(Directions)
The line containing "Disciplines (455, 141)" marks the start, and the last line of the records below marks the end. Print that run exactly and nothing else.

(Stored data)
####################

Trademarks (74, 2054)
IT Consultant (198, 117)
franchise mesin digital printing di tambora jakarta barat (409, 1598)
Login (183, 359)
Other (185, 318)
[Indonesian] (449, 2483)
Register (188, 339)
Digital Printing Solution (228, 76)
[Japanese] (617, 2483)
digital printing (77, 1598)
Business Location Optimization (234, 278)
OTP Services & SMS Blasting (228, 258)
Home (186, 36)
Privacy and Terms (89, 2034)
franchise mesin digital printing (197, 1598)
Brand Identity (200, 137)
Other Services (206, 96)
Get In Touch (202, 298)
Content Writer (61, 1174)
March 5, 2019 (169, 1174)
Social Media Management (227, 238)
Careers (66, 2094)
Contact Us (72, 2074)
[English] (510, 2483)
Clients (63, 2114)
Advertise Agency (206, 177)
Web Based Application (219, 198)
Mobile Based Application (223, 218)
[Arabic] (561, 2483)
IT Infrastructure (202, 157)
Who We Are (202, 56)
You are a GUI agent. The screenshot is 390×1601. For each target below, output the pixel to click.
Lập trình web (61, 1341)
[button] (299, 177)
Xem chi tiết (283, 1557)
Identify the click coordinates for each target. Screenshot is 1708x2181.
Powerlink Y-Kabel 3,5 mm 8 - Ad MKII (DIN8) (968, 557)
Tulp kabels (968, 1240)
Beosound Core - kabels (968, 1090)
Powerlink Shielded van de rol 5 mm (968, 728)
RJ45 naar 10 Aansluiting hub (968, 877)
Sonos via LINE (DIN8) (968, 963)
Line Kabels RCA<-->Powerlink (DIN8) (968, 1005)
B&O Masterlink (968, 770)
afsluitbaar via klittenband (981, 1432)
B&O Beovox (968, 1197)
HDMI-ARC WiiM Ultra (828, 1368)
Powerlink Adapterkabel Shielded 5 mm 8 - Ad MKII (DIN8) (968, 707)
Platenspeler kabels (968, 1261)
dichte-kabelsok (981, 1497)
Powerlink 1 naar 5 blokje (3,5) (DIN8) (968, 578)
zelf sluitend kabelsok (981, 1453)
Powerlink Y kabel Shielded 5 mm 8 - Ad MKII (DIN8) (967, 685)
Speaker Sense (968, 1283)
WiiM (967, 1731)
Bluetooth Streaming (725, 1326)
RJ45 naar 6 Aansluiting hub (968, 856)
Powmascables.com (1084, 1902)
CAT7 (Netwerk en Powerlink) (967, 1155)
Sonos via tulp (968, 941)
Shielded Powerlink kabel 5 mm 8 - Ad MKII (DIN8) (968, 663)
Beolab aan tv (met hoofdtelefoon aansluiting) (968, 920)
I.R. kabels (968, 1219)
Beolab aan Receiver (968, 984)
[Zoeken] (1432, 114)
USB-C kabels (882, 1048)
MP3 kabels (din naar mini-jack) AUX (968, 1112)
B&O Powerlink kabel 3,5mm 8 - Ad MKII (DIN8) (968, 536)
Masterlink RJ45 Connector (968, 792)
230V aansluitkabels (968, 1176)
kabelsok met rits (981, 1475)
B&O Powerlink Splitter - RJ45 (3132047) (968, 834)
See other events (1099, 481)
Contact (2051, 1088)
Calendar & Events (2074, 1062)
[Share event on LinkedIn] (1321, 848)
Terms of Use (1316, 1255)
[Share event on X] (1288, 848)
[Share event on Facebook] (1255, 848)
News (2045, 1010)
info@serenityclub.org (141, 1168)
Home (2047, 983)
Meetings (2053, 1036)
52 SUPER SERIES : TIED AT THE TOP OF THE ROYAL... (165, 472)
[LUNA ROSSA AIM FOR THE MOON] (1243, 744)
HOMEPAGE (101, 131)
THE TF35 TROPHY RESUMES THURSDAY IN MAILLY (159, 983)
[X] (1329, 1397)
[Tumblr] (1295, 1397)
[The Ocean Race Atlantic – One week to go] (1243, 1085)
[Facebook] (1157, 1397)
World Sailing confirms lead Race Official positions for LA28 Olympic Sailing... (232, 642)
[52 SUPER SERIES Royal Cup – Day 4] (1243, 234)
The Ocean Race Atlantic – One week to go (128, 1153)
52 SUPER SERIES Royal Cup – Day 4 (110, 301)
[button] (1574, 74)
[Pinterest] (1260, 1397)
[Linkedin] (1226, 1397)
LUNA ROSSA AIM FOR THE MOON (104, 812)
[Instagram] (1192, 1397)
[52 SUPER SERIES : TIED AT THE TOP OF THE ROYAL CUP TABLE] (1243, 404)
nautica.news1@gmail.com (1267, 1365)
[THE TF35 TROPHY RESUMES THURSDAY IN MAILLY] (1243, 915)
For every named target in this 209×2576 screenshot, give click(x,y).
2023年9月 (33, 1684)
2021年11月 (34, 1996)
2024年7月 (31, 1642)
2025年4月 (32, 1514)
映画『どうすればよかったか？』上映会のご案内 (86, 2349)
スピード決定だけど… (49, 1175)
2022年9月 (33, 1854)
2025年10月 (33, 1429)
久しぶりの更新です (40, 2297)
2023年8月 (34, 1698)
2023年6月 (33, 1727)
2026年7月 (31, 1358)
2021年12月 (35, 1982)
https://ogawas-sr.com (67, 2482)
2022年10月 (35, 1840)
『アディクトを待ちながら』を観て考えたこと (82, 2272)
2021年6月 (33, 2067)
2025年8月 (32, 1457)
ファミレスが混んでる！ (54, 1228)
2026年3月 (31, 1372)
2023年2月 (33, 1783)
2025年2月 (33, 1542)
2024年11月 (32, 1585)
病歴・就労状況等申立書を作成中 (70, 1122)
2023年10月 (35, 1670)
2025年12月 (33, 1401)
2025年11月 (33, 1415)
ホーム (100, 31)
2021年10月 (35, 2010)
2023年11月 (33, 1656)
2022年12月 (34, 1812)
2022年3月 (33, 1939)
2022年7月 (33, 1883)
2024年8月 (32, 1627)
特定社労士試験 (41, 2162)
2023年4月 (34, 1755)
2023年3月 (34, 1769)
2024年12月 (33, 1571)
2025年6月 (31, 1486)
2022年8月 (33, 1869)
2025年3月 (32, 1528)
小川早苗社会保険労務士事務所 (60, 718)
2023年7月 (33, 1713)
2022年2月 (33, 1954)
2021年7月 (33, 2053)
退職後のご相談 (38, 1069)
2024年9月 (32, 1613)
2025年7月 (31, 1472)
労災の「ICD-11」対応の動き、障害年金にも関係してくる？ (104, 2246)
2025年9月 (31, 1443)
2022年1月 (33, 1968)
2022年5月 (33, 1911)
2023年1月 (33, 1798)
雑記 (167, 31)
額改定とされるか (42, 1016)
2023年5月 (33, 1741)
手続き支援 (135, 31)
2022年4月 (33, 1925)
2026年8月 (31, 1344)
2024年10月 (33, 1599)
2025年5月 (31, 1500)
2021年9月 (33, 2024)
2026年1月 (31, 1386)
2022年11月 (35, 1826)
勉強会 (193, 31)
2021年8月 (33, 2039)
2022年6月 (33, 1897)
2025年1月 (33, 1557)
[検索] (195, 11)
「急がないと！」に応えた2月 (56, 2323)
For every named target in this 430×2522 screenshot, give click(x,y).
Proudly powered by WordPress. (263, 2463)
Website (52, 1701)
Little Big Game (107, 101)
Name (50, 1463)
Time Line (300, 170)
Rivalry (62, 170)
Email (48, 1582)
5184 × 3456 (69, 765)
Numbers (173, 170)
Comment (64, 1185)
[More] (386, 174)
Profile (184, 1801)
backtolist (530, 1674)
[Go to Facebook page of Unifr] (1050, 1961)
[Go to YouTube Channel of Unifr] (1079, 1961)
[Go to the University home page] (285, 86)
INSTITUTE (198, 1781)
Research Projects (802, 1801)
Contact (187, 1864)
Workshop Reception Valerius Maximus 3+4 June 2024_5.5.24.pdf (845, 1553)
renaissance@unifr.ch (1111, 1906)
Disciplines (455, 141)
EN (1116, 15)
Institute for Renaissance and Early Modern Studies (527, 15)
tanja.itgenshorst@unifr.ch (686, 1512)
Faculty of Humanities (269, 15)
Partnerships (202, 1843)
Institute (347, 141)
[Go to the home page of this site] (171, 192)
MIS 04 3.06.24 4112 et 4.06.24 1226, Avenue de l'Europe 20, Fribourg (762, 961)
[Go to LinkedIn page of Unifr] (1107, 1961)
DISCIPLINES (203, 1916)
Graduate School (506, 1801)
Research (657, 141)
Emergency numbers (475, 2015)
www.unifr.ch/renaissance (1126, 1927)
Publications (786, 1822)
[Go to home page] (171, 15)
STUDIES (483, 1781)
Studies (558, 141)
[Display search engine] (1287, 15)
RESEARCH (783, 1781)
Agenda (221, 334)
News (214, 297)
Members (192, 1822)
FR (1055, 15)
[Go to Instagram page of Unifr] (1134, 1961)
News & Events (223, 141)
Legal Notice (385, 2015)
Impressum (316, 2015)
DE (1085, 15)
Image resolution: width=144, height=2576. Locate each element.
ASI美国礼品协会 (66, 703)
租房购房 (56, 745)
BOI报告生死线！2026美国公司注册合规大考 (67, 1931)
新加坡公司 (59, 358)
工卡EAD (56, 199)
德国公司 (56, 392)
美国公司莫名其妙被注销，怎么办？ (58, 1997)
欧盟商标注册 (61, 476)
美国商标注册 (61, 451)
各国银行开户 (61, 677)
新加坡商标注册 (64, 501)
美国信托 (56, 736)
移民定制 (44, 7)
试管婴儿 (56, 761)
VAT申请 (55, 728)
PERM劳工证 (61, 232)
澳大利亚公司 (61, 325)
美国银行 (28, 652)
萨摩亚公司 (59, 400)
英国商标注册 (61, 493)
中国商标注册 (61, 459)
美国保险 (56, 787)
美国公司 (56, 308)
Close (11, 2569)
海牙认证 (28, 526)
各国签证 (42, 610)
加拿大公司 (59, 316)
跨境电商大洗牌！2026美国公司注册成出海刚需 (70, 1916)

####################

(Completed task)
Disciplines (455, 141)
EN (1116, 15)
Institute for Renaissance and Early Modern Studies (527, 15)
tanja.itgenshorst@unifr.ch (686, 1512)
Faculty of Humanities (269, 15)
Partnerships (202, 1843)
Institute (347, 141)
[Go to the home page of this site] (171, 192)
MIS 04 3.06.24 4112 et 4.06.24 1226, Avenue de l'Europe 20, Fribourg (762, 961)
[Go to LinkedIn page of Unifr] (1107, 1961)
DISCIPLINES (203, 1916)
Graduate School (506, 1801)
Research (657, 141)
Emergency numbers (475, 2015)
www.unifr.ch/renaissance (1126, 1927)
Publications (786, 1822)
[Go to home page] (171, 15)
STUDIES (483, 1781)
Studies (558, 141)
[Display search engine] (1287, 15)
RESEARCH (783, 1781)
Agenda (221, 334)
News (214, 297)
Members (192, 1822)
FR (1055, 15)
[Go to Instagram page of Unifr] (1134, 1961)
News & Events (223, 141)
Legal Notice (385, 2015)
Impressum (316, 2015)
DE (1085, 15)
Image resolution: width=144, height=2576. Locate each element.
ASI美国礼品协会 (66, 703)
租房购房 (56, 745)
BOI报告生死线！2026美国公司注册合规大考 (67, 1931)
新加坡公司 (59, 358)
工卡EAD (56, 199)
德国公司 (56, 392)
美国公司莫名其妙被注销，怎么办？ (58, 1997)
欧盟商标注册 (61, 476)
美国商标注册 (61, 451)
各国银行开户 (61, 677)
新加坡商标注册 (64, 501)
美国信托 (56, 736)
移民定制 (44, 7)
试管婴儿 (56, 761)
VAT申请 (55, 728)
PERM劳工证 (61, 232)
澳大利亚公司 (61, 325)
美国银行 (28, 652)
萨摩亚公司 (59, 400)
英国商标注册 (61, 493)
中国商标注册 (61, 459)
美国保险 (56, 787)
美国公司 (56, 308)
Close (11, 2569)
海牙认证 (28, 526)
各国签证 (42, 610)
加拿大公司 (59, 316)
跨境电商大洗牌！2026美国公司注册成出海刚需 (70, 1916)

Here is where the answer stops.